◆ **The task**
Please revise the listing below, changing every "GUI agent" to "interface agent" and keeping all other text the same.

* start Materials provided *

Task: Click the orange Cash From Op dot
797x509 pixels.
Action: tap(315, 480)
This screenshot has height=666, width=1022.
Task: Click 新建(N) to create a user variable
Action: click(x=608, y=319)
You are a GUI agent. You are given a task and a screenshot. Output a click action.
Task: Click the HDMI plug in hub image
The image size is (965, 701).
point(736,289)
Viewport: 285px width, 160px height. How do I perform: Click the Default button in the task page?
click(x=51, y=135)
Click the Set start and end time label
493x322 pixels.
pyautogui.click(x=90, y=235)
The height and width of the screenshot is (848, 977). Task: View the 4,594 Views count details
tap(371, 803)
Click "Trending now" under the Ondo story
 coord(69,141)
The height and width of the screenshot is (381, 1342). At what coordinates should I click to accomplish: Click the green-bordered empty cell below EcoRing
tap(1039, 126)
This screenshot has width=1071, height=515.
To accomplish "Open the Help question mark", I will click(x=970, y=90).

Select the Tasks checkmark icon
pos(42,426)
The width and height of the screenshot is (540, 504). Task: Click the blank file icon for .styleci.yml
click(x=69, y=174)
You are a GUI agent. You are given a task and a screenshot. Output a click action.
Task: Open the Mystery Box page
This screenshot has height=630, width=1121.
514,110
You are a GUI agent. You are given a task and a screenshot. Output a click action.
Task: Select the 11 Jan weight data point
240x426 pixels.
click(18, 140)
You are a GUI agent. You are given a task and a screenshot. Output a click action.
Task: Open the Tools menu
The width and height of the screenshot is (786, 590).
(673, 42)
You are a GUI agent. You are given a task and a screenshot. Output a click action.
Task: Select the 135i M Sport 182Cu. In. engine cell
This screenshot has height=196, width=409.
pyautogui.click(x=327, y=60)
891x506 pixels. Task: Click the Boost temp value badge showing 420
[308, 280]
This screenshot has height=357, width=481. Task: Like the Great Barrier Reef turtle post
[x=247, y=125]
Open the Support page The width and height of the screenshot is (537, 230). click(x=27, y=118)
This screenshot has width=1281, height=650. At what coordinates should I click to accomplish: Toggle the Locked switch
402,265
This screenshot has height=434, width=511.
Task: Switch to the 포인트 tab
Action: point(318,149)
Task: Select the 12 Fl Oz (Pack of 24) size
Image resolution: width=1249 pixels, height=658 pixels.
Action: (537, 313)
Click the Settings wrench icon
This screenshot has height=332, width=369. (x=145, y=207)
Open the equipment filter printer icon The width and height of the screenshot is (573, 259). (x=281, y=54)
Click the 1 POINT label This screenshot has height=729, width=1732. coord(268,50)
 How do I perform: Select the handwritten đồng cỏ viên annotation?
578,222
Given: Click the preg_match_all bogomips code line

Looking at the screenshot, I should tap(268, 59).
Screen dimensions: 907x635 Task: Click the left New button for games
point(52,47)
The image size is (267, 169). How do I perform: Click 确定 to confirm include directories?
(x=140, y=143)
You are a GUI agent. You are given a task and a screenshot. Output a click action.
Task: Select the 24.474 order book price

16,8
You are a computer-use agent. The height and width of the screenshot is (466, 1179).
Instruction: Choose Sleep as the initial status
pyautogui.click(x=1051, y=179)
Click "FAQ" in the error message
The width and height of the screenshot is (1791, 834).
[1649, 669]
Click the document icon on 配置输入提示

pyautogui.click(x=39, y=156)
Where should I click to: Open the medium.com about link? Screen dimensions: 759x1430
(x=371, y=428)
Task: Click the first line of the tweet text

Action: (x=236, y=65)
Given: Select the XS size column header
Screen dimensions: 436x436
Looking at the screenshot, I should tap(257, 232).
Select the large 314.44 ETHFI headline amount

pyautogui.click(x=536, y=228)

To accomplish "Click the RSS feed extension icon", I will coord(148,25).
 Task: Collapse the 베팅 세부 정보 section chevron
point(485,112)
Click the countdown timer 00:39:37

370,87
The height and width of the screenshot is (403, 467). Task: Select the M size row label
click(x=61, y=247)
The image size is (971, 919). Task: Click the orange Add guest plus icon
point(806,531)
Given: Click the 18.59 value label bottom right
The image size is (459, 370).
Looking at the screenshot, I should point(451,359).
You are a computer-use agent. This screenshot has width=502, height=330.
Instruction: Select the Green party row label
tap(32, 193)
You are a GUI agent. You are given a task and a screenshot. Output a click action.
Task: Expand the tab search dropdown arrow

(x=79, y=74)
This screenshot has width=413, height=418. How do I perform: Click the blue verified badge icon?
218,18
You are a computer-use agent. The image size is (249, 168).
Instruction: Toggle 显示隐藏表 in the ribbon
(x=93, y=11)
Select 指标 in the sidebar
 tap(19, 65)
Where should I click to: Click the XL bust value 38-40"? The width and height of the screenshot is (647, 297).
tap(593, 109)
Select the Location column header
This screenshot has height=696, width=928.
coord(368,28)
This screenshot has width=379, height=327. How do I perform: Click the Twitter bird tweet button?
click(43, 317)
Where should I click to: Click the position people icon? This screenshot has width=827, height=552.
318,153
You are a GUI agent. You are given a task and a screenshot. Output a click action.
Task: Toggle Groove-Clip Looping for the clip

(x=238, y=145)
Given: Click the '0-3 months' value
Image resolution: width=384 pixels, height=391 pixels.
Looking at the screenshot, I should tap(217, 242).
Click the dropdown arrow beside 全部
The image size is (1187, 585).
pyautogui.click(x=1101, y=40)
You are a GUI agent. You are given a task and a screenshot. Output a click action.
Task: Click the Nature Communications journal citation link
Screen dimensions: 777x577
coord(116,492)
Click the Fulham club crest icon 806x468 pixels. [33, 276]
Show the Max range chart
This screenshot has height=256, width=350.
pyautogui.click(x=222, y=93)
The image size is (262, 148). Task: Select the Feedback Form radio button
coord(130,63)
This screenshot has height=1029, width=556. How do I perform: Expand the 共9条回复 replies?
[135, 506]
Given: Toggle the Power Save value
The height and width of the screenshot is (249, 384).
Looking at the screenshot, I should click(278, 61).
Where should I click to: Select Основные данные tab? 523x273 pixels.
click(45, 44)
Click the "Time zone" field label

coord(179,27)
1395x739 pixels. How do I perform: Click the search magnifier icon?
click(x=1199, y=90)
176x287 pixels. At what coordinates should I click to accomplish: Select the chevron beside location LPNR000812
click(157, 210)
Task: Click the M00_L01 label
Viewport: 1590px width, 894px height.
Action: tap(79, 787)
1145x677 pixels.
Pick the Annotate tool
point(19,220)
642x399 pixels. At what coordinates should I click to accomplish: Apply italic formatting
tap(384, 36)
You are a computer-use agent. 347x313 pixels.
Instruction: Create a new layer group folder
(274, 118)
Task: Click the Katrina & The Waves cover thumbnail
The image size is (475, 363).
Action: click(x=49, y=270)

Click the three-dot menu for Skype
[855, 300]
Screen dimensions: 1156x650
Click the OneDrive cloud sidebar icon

* end Materials provided *

◆ **Response for this exercise**
Task: Click the orange Cash From Op dot
797x509 pixels.
Action: tap(315, 480)
This screenshot has height=666, width=1022.
Task: Click 新建(N) to create a user variable
Action: click(x=608, y=319)
You are a interface agent. You are given a task and a screenshot. Output a click action.
Task: Click the HDMI plug in hub image
The image size is (965, 701).
point(736,289)
Viewport: 285px width, 160px height. How do I perform: Click the Default button in the task page?
click(x=51, y=135)
Click the Set start and end time label
493x322 pixels.
pyautogui.click(x=90, y=235)
The height and width of the screenshot is (848, 977). Task: View the 4,594 Views count details
tap(371, 803)
Click "Trending now" under the Ondo story
 coord(69,141)
The height and width of the screenshot is (381, 1342). At what coordinates should I click to accomplish: Click the green-bordered empty cell below EcoRing
tap(1039, 126)
This screenshot has width=1071, height=515.
To accomplish "Open the Help question mark", I will click(x=970, y=90).

Select the Tasks checkmark icon
pos(42,426)
The width and height of the screenshot is (540, 504). Task: Click the blank file icon for .styleci.yml
click(x=69, y=174)
You are a interface agent. You are given a task and a screenshot. Output a click action.
Task: Open the Mystery Box page
This screenshot has height=630, width=1121.
514,110
You are a interface agent. You are given a task and a screenshot. Output a click action.
Task: Select the 11 Jan weight data point
240x426 pixels.
click(18, 140)
You are a interface agent. You are given a task and a screenshot. Output a click action.
Task: Open the Tools menu
The width and height of the screenshot is (786, 590).
(673, 42)
You are a interface agent. You are given a task and a screenshot. Output a click action.
Task: Select the 135i M Sport 182Cu. In. engine cell
This screenshot has height=196, width=409.
pyautogui.click(x=327, y=60)
891x506 pixels. Task: Click the Boost temp value badge showing 420
[308, 280]
This screenshot has height=357, width=481. Task: Like the Great Barrier Reef turtle post
[x=247, y=125]
Open the Support page The width and height of the screenshot is (537, 230). click(x=27, y=118)
This screenshot has width=1281, height=650. At what coordinates should I click to accomplish: Toggle the Locked switch
402,265
This screenshot has height=434, width=511.
Task: Switch to the 포인트 tab
Action: point(318,149)
Task: Select the 12 Fl Oz (Pack of 24) size
Image resolution: width=1249 pixels, height=658 pixels.
Action: (537, 313)
Click the Settings wrench icon
This screenshot has height=332, width=369. (x=145, y=207)
Open the equipment filter printer icon The width and height of the screenshot is (573, 259). (x=281, y=54)
Click the 1 POINT label This screenshot has height=729, width=1732. coord(268,50)
 How do I perform: Select the handwritten đồng cỏ viên annotation?
578,222
Given: Click the preg_match_all bogomips code line

Looking at the screenshot, I should tap(268, 59).
Screen dimensions: 907x635 Task: Click the left New button for games
point(52,47)
The image size is (267, 169). How do I perform: Click 确定 to confirm include directories?
(x=140, y=143)
You are a interface agent. You are given a task and a screenshot. Output a click action.
Task: Select the 24.474 order book price

16,8
You are a computer-use agent. The height and width of the screenshot is (466, 1179).
Instruction: Choose Sleep as the initial status
pyautogui.click(x=1051, y=179)
Click "FAQ" in the error message
The width and height of the screenshot is (1791, 834).
[1649, 669]
Click the document icon on 配置输入提示

pyautogui.click(x=39, y=156)
Where should I click to: Open the medium.com about link? Screen dimensions: 759x1430
(x=371, y=428)
Task: Click the first line of the tweet text

Action: (x=236, y=65)
Given: Select the XS size column header
Screen dimensions: 436x436
Looking at the screenshot, I should tap(257, 232).
Select the large 314.44 ETHFI headline amount

pyautogui.click(x=536, y=228)

To accomplish "Click the RSS feed extension icon", I will coord(148,25).
 Task: Collapse the 베팅 세부 정보 section chevron
point(485,112)
Click the countdown timer 00:39:37

370,87
The height and width of the screenshot is (403, 467). Task: Select the M size row label
click(x=61, y=247)
The image size is (971, 919). Task: Click the orange Add guest plus icon
point(806,531)
Given: Click the 18.59 value label bottom right
The image size is (459, 370).
Looking at the screenshot, I should point(451,359).
You are a computer-use agent. This screenshot has width=502, height=330.
Instruction: Select the Green party row label
tap(32, 193)
You are a interface agent. You are given a task and a screenshot. Output a click action.
Task: Expand the tab search dropdown arrow

(x=79, y=74)
This screenshot has width=413, height=418. How do I perform: Click the blue verified badge icon?
218,18
You are a computer-use agent. The image size is (249, 168).
Instruction: Toggle 显示隐藏表 in the ribbon
(x=93, y=11)
Select 指标 in the sidebar
 tap(19, 65)
Where should I click to: Click the XL bust value 38-40"? The width and height of the screenshot is (647, 297).
tap(593, 109)
Select the Location column header
This screenshot has height=696, width=928.
coord(368,28)
This screenshot has width=379, height=327. How do I perform: Click the Twitter bird tweet button?
click(43, 317)
Where should I click to: Click the position people icon? This screenshot has width=827, height=552.
318,153
You are a interface agent. You are given a task and a screenshot. Output a click action.
Task: Toggle Groove-Clip Looping for the clip

(x=238, y=145)
Given: Click the '0-3 months' value
Image resolution: width=384 pixels, height=391 pixels.
Looking at the screenshot, I should tap(217, 242).
Click the dropdown arrow beside 全部
The image size is (1187, 585).
pyautogui.click(x=1101, y=40)
You are a interface agent. You are given a task and a screenshot. Output a click action.
Task: Click the Nature Communications journal citation link
Screen dimensions: 777x577
coord(116,492)
Click the Fulham club crest icon 806x468 pixels. [33, 276]
Show the Max range chart
This screenshot has height=256, width=350.
pyautogui.click(x=222, y=93)
The image size is (262, 148). Task: Select the Feedback Form radio button
coord(130,63)
This screenshot has height=1029, width=556. How do I perform: Expand the 共9条回复 replies?
[135, 506]
Given: Toggle the Power Save value
The height and width of the screenshot is (249, 384).
Looking at the screenshot, I should click(278, 61).
Where should I click to: Select Основные данные tab? 523x273 pixels.
click(45, 44)
Click the "Time zone" field label

coord(179,27)
1395x739 pixels. How do I perform: Click the search magnifier icon?
click(x=1199, y=90)
176x287 pixels. At what coordinates should I click to accomplish: Select the chevron beside location LPNR000812
click(157, 210)
Task: Click the M00_L01 label
Viewport: 1590px width, 894px height.
Action: tap(79, 787)
1145x677 pixels.
Pick the Annotate tool
point(19,220)
642x399 pixels. At what coordinates should I click to accomplish: Apply italic formatting
tap(384, 36)
You are a computer-use agent. 347x313 pixels.
Instruction: Create a new layer group folder
(274, 118)
Task: Click the Katrina & The Waves cover thumbnail
The image size is (475, 363).
Action: click(x=49, y=270)

Click the three-dot menu for Skype
[855, 300]
Screen dimensions: 1156x650
Click the OneDrive cloud sidebar icon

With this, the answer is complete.